──────── DATA EXCERPTS ────────

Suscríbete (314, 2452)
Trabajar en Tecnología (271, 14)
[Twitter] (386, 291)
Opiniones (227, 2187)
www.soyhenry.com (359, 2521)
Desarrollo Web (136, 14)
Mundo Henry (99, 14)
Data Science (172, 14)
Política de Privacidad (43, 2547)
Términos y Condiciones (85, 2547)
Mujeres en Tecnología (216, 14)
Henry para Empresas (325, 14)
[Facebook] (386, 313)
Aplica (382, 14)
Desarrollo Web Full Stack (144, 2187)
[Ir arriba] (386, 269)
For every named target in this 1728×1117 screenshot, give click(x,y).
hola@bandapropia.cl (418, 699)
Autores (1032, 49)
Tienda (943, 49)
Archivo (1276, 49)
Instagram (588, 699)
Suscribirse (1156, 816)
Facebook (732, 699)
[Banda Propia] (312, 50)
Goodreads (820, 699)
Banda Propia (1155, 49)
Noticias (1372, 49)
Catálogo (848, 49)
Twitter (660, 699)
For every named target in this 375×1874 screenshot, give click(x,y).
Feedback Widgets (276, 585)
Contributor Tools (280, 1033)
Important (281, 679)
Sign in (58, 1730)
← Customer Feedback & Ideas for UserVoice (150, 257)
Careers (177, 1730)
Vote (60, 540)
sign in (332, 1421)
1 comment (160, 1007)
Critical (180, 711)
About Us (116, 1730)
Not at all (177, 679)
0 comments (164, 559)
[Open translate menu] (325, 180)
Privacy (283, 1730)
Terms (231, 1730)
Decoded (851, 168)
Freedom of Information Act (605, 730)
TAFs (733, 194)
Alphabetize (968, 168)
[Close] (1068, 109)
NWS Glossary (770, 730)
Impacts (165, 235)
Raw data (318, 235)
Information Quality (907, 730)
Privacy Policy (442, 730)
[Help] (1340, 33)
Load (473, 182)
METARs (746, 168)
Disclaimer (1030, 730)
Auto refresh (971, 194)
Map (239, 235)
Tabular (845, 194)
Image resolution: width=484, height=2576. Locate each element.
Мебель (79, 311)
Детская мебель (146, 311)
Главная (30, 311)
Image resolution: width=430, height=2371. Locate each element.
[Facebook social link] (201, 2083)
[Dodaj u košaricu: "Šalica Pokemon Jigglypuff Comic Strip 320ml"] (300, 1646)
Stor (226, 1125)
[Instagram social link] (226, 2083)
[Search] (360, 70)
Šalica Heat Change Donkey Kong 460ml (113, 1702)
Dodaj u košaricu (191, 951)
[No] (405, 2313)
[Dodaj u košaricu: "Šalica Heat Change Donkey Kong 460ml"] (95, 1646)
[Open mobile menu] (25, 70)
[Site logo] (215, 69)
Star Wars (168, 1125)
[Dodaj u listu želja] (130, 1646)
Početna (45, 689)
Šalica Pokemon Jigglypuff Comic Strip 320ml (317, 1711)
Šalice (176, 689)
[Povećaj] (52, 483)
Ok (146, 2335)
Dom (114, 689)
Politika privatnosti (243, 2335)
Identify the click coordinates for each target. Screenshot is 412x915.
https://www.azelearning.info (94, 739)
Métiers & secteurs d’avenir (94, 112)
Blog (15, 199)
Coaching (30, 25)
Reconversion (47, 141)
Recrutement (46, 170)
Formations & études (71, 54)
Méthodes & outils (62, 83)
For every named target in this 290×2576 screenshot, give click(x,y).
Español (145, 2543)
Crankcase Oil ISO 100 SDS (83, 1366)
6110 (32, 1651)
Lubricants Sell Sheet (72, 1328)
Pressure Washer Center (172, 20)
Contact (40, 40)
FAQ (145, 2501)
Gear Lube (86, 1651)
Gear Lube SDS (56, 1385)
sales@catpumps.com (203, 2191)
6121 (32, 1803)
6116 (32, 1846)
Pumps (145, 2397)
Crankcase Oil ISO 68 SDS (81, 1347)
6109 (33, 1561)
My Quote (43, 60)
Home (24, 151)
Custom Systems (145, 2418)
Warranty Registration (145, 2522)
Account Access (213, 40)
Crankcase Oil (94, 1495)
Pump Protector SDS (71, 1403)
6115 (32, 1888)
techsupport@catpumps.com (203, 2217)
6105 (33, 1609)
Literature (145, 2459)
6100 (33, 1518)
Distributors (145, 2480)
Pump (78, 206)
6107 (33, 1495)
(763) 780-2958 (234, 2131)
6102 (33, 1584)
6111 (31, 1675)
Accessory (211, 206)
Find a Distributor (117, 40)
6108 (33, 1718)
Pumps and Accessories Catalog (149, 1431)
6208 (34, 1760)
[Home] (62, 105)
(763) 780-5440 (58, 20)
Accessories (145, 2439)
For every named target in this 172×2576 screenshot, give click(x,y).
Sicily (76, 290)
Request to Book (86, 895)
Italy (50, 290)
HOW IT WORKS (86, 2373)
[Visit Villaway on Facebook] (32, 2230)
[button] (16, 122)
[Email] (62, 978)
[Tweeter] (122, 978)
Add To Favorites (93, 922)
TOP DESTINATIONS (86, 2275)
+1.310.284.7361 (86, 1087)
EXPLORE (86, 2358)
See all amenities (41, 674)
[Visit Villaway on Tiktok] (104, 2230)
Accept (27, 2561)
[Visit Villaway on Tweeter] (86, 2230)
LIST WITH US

────────

**INSTRUCTIONS FOR THE TASK**
Reproduce the listing in full. Keep it exactly as written.

**YOUR RESPONSE**
Suscríbete (314, 2452)
Trabajar en Tecnología (271, 14)
[Twitter] (386, 291)
Opiniones (227, 2187)
www.soyhenry.com (359, 2521)
Desarrollo Web (136, 14)
Mundo Henry (99, 14)
Data Science (172, 14)
Política de Privacidad (43, 2547)
Términos y Condiciones (85, 2547)
Mujeres en Tecnología (216, 14)
Henry para Empresas (325, 14)
[Facebook] (386, 313)
Aplica (382, 14)
Desarrollo Web Full Stack (144, 2187)
[Ir arriba] (386, 269)
For every named target in this 1728×1117 screenshot, give click(x,y).
hola@bandapropia.cl (418, 699)
Autores (1032, 49)
Tienda (943, 49)
Archivo (1276, 49)
Instagram (588, 699)
Suscribirse (1156, 816)
Facebook (732, 699)
[Banda Propia] (312, 50)
Goodreads (820, 699)
Banda Propia (1155, 49)
Noticias (1372, 49)
Catálogo (848, 49)
Twitter (660, 699)
For every named target in this 375×1874 screenshot, give click(x,y).
Feedback Widgets (276, 585)
Contributor Tools (280, 1033)
Important (281, 679)
Sign in (58, 1730)
← Customer Feedback & Ideas for UserVoice (150, 257)
Careers (177, 1730)
Vote (60, 540)
sign in (332, 1421)
1 comment (160, 1007)
Critical (180, 711)
About Us (116, 1730)
Not at all (177, 679)
0 comments (164, 559)
[Open translate menu] (325, 180)
Privacy (283, 1730)
Terms (231, 1730)
Decoded (851, 168)
Freedom of Information Act (605, 730)
TAFs (733, 194)
Alphabetize (968, 168)
[Close] (1068, 109)
NWS Glossary (770, 730)
Impacts (165, 235)
Raw data (318, 235)
Information Quality (907, 730)
Privacy Policy (442, 730)
[Help] (1340, 33)
Load (473, 182)
METARs (746, 168)
Disclaimer (1030, 730)
Auto refresh (971, 194)
Map (239, 235)
Tabular (845, 194)
Image resolution: width=484, height=2576. Locate each element.
Мебель (79, 311)
Детская мебель (146, 311)
Главная (30, 311)
Image resolution: width=430, height=2371. Locate each element.
[Facebook social link] (201, 2083)
[Dodaj u košaricu: "Šalica Pokemon Jigglypuff Comic Strip 320ml"] (300, 1646)
Stor (226, 1125)
[Instagram social link] (226, 2083)
[Search] (360, 70)
Šalica Heat Change Donkey Kong 460ml (113, 1702)
Dodaj u košaricu (191, 951)
[No] (405, 2313)
[Dodaj u košaricu: "Šalica Heat Change Donkey Kong 460ml"] (95, 1646)
[Open mobile menu] (25, 70)
[Site logo] (215, 69)
Star Wars (168, 1125)
[Dodaj u listu želja] (130, 1646)
Početna (45, 689)
Šalica Pokemon Jigglypuff Comic Strip 320ml (317, 1711)
Šalice (176, 689)
[Povećaj] (52, 483)
Ok (146, 2335)
Dom (114, 689)
Politika privatnosti (243, 2335)
Identify the click coordinates for each target. Screenshot is 412x915.
https://www.azelearning.info (94, 739)
Métiers & secteurs d’avenir (94, 112)
Blog (15, 199)
Coaching (30, 25)
Reconversion (47, 141)
Recrutement (46, 170)
Formations & études (71, 54)
Méthodes & outils (62, 83)
For every named target in this 290×2576 screenshot, give click(x,y).
Español (145, 2543)
Crankcase Oil ISO 100 SDS (83, 1366)
6110 (32, 1651)
Lubricants Sell Sheet (72, 1328)
Pressure Washer Center (172, 20)
Contact (40, 40)
FAQ (145, 2501)
Gear Lube (86, 1651)
Gear Lube SDS (56, 1385)
sales@catpumps.com (203, 2191)
6121 (32, 1803)
6116 (32, 1846)
Pumps (145, 2397)
Crankcase Oil ISO 68 SDS (81, 1347)
6109 (33, 1561)
My Quote (43, 60)
Home (24, 151)
Custom Systems (145, 2418)
Warranty Registration (145, 2522)
Account Access (213, 40)
Crankcase Oil (94, 1495)
Pump Protector SDS (71, 1403)
6115 (32, 1888)
techsupport@catpumps.com (203, 2217)
6105 (33, 1609)
Literature (145, 2459)
6100 (33, 1518)
Distributors (145, 2480)
Pump (78, 206)
6107 (33, 1495)
(763) 780-2958 (234, 2131)
6102 (33, 1584)
6111 (31, 1675)
Accessory (211, 206)
Find a Distributor (117, 40)
6108 (33, 1718)
Pumps and Accessories Catalog (149, 1431)
6208 (34, 1760)
[Home] (62, 105)
(763) 780-5440 (58, 20)
Accessories (145, 2439)
For every named target in this 172×2576 screenshot, give click(x,y).
Sicily (76, 290)
Request to Book (86, 895)
Italy (50, 290)
HOW IT WORKS (86, 2373)
[Visit Villaway on Facebook] (32, 2230)
[button] (16, 122)
[Email] (62, 978)
[Tweeter] (122, 978)
Add To Favorites (93, 922)
TOP DESTINATIONS (86, 2275)
+1.310.284.7361 (86, 1087)
EXPLORE (86, 2358)
See all amenities (41, 674)
[Visit Villaway on Tiktok] (104, 2230)
Accept (27, 2561)
[Visit Villaway on Tweeter] (86, 2230)
LIST WITH US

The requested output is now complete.